▶ Request
Could you reproduce word for word the lines between the one containing "Where should I click to: Select the Logan" and the one containing "pos(537,33)", both included?
BEGIN Data for this exercise
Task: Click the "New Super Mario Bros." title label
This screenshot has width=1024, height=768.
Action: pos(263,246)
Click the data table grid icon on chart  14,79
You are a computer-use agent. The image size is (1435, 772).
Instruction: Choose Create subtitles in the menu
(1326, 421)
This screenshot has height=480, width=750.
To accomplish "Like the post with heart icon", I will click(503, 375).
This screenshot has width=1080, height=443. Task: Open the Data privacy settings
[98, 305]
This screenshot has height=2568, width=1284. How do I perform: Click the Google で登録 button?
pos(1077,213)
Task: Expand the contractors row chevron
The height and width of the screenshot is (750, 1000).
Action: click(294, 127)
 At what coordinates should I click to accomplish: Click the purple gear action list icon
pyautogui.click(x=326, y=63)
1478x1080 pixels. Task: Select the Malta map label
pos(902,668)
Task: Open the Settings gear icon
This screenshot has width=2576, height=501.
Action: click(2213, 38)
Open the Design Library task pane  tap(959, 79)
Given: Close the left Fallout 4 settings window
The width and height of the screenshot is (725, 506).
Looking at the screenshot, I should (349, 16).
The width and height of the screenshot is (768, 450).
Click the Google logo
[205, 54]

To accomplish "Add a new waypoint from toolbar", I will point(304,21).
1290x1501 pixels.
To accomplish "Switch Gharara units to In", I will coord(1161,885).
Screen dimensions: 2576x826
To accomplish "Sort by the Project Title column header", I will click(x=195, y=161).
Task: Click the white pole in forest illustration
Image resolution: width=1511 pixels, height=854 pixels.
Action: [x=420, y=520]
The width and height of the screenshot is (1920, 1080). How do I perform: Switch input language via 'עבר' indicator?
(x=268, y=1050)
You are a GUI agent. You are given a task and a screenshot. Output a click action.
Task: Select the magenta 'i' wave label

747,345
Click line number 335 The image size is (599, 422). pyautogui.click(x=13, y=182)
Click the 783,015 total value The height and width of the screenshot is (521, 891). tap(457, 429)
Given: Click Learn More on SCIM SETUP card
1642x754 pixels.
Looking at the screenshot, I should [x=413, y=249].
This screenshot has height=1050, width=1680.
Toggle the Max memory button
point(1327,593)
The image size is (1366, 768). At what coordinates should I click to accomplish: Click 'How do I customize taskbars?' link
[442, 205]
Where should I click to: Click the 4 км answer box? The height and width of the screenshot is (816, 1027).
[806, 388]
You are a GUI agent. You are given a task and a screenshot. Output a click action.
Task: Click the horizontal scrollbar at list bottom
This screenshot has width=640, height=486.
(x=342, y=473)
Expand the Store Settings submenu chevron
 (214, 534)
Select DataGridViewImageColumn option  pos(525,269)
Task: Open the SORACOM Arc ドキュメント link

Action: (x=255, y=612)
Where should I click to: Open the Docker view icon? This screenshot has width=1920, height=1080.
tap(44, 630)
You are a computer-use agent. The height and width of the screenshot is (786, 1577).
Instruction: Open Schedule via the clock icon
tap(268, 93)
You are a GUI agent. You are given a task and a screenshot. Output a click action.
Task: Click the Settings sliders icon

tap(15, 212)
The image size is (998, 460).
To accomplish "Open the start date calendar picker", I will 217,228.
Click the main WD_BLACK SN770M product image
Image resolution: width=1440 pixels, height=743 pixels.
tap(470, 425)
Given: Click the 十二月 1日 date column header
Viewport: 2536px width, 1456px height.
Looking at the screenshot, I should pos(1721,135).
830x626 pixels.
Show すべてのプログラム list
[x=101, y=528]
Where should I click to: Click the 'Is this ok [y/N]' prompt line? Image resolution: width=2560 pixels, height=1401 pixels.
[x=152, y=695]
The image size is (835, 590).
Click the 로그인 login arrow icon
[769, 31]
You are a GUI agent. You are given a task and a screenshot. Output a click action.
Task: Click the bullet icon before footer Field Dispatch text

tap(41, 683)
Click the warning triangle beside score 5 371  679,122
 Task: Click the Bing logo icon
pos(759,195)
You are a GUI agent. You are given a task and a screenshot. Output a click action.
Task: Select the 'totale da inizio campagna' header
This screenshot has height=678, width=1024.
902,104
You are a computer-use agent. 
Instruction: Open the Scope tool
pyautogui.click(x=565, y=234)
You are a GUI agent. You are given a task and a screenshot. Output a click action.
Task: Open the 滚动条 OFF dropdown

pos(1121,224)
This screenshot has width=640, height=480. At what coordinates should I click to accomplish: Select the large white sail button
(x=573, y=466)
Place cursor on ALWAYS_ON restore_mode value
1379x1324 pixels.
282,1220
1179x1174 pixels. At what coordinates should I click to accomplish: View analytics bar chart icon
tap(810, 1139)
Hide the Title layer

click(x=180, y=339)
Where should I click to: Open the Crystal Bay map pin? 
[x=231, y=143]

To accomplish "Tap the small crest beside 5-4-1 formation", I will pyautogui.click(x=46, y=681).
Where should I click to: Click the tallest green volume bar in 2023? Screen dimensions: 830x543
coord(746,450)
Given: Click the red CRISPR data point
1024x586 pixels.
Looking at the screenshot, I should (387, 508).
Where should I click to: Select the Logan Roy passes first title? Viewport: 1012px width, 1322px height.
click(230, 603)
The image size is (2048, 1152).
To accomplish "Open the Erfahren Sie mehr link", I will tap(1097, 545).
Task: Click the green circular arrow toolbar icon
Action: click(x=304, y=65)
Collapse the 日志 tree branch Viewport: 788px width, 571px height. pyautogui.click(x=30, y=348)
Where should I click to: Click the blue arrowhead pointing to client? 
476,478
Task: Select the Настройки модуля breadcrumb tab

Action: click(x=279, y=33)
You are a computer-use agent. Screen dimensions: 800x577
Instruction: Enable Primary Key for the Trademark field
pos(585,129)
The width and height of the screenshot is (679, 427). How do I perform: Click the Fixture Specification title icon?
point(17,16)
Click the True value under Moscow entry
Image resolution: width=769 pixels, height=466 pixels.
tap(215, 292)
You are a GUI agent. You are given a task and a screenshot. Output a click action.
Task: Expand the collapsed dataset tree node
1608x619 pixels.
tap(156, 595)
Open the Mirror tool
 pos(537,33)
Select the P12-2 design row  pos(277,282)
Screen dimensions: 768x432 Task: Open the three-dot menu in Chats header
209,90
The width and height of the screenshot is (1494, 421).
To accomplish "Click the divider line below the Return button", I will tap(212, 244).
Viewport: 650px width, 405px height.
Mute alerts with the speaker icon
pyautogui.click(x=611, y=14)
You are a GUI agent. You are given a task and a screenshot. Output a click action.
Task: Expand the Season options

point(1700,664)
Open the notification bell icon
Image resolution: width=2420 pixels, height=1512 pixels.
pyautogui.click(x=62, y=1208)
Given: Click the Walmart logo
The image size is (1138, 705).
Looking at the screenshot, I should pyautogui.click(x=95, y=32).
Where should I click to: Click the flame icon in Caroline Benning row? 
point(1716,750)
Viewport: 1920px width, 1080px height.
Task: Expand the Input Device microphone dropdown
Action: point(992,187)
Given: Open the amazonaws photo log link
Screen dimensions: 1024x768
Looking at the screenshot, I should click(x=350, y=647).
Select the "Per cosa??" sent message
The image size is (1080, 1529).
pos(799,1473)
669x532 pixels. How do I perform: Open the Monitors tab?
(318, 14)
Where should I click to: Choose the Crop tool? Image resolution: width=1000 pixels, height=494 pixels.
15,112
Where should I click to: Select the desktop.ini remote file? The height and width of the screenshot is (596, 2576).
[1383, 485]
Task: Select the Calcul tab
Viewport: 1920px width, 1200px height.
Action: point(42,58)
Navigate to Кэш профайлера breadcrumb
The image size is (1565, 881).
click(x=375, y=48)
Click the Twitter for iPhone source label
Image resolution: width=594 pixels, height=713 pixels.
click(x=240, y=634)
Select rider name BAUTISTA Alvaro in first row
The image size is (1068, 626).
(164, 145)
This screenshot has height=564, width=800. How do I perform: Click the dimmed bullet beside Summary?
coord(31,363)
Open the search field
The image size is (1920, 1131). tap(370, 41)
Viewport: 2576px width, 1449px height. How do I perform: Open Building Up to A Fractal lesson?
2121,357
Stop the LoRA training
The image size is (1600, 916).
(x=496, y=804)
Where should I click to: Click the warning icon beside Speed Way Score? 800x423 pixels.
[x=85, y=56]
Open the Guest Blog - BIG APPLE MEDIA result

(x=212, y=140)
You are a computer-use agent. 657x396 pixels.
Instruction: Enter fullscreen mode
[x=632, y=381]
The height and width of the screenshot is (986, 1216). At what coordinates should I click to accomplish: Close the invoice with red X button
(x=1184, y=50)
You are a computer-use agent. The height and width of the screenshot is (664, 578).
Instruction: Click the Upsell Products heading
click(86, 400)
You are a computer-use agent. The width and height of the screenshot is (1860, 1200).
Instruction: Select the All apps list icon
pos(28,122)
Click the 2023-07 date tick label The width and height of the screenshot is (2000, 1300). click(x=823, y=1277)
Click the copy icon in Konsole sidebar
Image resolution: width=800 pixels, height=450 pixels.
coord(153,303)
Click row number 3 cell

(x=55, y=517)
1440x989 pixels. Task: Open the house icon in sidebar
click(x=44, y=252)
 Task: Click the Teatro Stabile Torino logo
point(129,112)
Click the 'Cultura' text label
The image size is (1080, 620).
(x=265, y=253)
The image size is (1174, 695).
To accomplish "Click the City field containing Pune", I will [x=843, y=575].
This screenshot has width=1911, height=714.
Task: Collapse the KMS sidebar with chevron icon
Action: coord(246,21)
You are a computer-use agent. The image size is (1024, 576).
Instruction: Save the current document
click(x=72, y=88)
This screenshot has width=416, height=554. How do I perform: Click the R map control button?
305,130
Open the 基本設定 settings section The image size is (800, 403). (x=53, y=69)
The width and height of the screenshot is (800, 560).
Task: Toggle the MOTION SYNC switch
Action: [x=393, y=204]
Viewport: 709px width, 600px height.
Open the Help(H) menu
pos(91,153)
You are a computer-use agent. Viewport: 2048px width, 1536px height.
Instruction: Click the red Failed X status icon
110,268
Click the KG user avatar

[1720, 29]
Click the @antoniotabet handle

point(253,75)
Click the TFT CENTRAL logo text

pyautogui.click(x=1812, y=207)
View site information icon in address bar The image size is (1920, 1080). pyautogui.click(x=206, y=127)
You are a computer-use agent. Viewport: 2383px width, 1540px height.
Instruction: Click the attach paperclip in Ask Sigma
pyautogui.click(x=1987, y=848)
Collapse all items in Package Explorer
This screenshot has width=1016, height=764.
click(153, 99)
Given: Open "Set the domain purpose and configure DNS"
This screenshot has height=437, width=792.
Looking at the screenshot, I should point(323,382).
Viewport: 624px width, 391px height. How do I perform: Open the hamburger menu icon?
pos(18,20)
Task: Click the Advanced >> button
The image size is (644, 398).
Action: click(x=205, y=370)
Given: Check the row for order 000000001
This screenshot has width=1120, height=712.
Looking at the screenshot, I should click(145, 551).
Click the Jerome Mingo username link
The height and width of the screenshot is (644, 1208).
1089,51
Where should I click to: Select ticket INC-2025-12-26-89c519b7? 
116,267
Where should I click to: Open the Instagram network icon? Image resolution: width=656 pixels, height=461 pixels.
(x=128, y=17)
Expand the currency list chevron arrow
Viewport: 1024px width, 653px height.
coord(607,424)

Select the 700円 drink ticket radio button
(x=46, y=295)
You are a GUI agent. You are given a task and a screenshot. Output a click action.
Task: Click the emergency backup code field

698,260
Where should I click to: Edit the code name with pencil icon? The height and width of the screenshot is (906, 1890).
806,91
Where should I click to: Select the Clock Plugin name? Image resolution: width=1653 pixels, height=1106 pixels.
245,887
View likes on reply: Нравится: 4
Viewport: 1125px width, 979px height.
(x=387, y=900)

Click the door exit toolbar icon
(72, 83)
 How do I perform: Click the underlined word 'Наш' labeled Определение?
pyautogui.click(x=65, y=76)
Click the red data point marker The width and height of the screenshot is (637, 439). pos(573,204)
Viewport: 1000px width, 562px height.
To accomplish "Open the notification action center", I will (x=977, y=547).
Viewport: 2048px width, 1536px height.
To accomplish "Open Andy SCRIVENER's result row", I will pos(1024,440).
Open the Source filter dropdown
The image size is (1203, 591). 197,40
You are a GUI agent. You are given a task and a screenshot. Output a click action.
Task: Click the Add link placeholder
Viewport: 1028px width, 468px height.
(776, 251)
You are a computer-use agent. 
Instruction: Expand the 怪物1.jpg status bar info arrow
END Data for this exercise
▶ Solution to the problem
Where should I click to: Select the Logan Roy passes first title? Viewport: 1012px width, 1322px height.
click(230, 603)
The image size is (2048, 1152).
To accomplish "Open the Erfahren Sie mehr link", I will tap(1097, 545).
Task: Click the green circular arrow toolbar icon
Action: click(x=304, y=65)
Collapse the 日志 tree branch Viewport: 788px width, 571px height. pyautogui.click(x=30, y=348)
Where should I click to: Click the blue arrowhead pointing to client? 
476,478
Task: Select the Настройки модуля breadcrumb tab

Action: click(x=279, y=33)
You are a computer-use agent. Screen dimensions: 800x577
Instruction: Enable Primary Key for the Trademark field
pos(585,129)
The width and height of the screenshot is (679, 427). How do I perform: Click the Fixture Specification title icon?
point(17,16)
Click the True value under Moscow entry
Image resolution: width=769 pixels, height=466 pixels.
tap(215, 292)
You are a GUI agent. You are given a task and a screenshot. Output a click action.
Task: Expand the collapsed dataset tree node
1608x619 pixels.
tap(156, 595)
Open the Mirror tool
 pos(537,33)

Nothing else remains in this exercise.